§ **WORK INSTRUCTIONS**
Anywhere the string "title" shows up in the listing below, copy the line it is in.

§ **INPUT FOR THIS TASK**
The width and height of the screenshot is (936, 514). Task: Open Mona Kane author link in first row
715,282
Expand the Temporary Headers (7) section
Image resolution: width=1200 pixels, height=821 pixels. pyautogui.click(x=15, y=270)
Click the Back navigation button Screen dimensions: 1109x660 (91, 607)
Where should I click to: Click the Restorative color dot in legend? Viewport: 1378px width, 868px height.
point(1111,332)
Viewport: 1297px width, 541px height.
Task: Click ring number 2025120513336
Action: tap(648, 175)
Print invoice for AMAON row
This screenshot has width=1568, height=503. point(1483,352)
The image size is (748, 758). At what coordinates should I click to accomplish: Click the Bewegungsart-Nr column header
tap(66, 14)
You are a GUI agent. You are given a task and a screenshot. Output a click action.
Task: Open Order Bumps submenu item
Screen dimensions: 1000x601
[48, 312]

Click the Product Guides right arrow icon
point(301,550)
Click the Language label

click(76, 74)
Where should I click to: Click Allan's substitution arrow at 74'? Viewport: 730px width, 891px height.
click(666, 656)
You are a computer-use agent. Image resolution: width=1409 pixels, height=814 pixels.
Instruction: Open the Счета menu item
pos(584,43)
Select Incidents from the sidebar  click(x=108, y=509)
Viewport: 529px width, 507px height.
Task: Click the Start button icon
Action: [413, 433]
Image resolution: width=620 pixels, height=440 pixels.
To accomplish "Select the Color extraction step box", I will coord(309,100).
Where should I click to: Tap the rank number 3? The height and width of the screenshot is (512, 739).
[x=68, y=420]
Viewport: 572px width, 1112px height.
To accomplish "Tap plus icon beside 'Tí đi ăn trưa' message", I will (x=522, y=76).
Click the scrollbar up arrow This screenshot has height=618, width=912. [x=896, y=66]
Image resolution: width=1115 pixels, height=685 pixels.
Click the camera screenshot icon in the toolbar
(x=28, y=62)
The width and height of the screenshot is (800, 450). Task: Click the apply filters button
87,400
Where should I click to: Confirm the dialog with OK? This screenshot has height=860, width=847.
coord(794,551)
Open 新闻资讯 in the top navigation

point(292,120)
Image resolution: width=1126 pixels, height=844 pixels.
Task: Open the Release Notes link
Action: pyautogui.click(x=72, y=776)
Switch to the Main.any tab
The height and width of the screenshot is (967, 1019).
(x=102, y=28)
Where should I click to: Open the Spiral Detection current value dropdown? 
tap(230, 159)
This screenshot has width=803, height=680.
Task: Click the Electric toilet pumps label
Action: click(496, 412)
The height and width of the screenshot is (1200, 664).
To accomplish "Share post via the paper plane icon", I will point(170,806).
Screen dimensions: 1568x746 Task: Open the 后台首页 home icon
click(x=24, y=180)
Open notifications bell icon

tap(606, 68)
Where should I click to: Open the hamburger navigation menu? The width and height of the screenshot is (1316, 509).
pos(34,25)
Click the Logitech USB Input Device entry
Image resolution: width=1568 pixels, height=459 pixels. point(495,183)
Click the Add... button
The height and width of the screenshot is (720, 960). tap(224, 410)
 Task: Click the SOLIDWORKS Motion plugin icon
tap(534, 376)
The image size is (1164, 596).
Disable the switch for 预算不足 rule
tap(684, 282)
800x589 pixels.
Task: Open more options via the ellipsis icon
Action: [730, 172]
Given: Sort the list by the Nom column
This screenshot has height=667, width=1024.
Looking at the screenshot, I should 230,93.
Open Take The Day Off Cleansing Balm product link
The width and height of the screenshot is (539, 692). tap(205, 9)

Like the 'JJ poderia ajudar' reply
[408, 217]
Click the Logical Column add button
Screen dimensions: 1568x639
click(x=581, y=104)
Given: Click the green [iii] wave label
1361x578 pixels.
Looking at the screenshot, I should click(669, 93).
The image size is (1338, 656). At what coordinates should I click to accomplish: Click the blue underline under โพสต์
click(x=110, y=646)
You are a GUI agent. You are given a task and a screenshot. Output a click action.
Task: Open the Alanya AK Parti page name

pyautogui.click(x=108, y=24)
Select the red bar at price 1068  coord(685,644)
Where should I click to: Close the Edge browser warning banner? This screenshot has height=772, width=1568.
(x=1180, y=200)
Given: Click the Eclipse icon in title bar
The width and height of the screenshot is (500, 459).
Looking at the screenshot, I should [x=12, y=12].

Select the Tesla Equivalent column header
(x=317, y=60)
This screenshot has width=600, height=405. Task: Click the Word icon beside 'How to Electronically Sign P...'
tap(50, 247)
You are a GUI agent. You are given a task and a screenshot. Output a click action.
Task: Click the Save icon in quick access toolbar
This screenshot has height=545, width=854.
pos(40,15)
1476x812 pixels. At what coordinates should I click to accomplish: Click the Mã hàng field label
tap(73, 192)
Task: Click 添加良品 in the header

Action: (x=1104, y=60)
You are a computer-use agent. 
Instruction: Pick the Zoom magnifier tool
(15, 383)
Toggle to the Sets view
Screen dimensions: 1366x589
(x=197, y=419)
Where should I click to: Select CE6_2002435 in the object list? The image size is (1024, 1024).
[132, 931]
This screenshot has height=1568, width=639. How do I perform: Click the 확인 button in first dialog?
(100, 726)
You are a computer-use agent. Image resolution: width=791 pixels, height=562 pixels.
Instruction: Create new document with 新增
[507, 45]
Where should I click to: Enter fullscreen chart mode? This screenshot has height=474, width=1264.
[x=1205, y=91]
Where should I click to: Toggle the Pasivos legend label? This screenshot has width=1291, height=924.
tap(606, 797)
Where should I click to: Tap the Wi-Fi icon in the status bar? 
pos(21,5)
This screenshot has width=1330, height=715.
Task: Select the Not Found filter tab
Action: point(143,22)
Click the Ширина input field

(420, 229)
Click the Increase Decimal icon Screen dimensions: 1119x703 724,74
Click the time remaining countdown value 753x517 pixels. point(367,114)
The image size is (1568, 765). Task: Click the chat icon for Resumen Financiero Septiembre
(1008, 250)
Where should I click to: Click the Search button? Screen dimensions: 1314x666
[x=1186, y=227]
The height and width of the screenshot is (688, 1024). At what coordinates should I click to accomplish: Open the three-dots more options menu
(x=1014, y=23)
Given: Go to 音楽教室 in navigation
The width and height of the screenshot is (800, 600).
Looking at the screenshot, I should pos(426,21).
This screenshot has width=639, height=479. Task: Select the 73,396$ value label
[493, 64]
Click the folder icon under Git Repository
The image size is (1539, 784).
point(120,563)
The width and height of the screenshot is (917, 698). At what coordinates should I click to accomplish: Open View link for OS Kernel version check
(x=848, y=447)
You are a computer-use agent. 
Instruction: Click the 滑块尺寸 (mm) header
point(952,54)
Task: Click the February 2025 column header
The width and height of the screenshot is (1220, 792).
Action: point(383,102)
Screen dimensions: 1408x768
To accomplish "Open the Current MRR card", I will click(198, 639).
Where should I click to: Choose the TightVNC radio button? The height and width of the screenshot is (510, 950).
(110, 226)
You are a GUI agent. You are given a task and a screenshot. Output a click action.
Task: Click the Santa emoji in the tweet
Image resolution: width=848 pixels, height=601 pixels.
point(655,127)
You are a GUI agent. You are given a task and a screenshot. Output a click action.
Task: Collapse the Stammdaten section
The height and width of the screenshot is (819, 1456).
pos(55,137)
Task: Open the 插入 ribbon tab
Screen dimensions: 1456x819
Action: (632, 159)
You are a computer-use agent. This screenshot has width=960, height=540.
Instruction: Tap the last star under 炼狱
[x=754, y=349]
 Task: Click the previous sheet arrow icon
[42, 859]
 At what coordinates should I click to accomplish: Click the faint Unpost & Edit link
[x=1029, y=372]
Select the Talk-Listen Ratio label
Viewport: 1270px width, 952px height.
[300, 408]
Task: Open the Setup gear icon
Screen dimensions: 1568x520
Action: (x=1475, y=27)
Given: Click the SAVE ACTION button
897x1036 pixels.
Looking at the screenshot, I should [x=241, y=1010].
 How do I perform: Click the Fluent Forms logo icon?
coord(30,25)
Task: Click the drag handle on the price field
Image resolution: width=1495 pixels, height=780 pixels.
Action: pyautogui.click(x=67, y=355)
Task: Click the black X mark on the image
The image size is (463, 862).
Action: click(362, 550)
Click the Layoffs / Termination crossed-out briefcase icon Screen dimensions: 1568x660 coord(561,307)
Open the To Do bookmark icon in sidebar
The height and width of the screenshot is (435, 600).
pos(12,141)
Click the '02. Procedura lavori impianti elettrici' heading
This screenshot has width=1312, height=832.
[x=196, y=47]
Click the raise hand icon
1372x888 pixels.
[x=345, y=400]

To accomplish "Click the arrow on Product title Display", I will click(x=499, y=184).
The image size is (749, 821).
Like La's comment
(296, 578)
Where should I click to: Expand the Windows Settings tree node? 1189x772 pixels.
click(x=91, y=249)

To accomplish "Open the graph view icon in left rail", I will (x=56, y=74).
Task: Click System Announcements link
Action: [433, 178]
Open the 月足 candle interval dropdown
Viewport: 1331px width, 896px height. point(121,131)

§ **COMPLETED EXERCISE**
Given: Click the Eclipse icon in title bar
To accomplish "Click the arrow on Product title Display", I will click(x=499, y=184).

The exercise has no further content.